<<<<

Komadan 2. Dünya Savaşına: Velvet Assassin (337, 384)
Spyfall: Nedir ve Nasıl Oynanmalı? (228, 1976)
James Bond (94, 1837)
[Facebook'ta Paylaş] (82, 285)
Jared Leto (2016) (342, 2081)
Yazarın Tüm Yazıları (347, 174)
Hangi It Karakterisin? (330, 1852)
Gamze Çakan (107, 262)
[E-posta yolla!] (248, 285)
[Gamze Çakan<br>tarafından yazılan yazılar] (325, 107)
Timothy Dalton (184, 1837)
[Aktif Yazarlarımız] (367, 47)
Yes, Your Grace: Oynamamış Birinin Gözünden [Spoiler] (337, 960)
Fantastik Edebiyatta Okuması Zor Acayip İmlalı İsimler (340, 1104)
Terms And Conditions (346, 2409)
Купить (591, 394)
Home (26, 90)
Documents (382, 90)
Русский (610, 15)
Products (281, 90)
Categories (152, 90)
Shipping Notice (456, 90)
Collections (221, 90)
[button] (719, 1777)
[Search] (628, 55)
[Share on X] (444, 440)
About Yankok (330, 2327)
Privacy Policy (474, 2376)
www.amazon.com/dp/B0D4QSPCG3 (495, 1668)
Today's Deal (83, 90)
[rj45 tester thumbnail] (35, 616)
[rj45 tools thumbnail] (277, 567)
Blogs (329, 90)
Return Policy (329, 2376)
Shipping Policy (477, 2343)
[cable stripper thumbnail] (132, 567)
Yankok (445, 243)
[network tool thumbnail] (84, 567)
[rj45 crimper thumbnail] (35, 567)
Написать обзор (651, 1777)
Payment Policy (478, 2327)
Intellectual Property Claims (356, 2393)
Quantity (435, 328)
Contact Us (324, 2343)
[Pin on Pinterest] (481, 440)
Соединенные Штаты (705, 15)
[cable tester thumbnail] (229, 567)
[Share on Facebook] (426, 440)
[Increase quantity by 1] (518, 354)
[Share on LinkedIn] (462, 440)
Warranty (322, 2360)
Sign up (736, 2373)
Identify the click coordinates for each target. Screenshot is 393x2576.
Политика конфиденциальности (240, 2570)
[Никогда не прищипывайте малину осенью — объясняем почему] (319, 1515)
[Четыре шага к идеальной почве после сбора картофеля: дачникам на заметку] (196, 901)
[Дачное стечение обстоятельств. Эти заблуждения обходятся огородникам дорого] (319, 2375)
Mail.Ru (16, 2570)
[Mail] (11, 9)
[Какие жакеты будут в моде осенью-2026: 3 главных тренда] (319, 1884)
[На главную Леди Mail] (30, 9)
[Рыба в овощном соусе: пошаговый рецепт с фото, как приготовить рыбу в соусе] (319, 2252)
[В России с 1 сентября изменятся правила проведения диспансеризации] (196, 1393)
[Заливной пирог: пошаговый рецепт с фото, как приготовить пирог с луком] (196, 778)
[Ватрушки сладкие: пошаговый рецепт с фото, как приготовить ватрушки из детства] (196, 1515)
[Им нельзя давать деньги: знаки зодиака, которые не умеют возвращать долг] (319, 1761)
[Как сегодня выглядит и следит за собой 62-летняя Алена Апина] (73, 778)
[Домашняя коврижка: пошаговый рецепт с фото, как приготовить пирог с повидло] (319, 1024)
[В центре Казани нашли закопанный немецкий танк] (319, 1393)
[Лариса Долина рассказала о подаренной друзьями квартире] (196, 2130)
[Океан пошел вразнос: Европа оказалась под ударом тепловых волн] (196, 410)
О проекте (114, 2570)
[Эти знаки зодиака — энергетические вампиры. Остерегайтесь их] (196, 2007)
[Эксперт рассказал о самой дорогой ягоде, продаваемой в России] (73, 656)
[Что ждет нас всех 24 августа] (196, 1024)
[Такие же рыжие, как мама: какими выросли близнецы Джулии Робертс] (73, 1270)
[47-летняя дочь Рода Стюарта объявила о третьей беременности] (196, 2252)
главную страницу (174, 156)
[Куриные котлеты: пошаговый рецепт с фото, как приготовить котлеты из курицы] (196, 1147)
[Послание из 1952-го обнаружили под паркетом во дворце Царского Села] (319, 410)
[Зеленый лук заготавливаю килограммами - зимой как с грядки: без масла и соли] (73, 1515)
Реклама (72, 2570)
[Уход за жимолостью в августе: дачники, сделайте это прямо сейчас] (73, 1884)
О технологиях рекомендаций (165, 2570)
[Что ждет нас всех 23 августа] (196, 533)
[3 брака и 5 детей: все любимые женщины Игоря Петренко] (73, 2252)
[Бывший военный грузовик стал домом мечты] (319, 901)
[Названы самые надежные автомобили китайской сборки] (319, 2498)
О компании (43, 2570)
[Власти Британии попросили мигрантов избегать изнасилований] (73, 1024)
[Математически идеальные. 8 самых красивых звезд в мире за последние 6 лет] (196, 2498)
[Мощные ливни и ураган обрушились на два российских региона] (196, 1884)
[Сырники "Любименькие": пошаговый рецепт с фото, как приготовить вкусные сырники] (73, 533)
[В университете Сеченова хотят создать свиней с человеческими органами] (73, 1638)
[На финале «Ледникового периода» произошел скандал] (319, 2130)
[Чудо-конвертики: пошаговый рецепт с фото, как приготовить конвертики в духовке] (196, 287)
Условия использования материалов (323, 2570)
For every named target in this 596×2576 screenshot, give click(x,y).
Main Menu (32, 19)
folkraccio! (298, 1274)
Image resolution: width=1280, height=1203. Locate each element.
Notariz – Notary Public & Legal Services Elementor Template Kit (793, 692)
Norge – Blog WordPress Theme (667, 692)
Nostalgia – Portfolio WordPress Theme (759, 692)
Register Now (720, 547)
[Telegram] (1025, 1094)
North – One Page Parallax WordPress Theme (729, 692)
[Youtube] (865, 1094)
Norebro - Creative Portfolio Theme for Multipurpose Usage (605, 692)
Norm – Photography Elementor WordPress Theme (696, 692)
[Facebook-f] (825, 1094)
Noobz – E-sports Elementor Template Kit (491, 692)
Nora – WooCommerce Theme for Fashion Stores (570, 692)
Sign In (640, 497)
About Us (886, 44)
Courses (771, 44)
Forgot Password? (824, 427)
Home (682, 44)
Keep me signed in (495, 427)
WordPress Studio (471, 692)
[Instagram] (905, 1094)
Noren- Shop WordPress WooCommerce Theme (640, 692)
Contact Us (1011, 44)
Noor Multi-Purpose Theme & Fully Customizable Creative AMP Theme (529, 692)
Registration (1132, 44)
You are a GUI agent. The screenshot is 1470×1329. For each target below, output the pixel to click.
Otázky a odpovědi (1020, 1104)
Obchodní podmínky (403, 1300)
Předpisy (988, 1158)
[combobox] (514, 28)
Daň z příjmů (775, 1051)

>>>>

### PROBLEM STATEMENT:
Copy out every line of the records that the string "августа" appears in.

### PROBLEM SOLUTION:
[Что ждет нас всех 24 августа] (196, 1024)
[Что ждет нас всех 23 августа] (196, 533)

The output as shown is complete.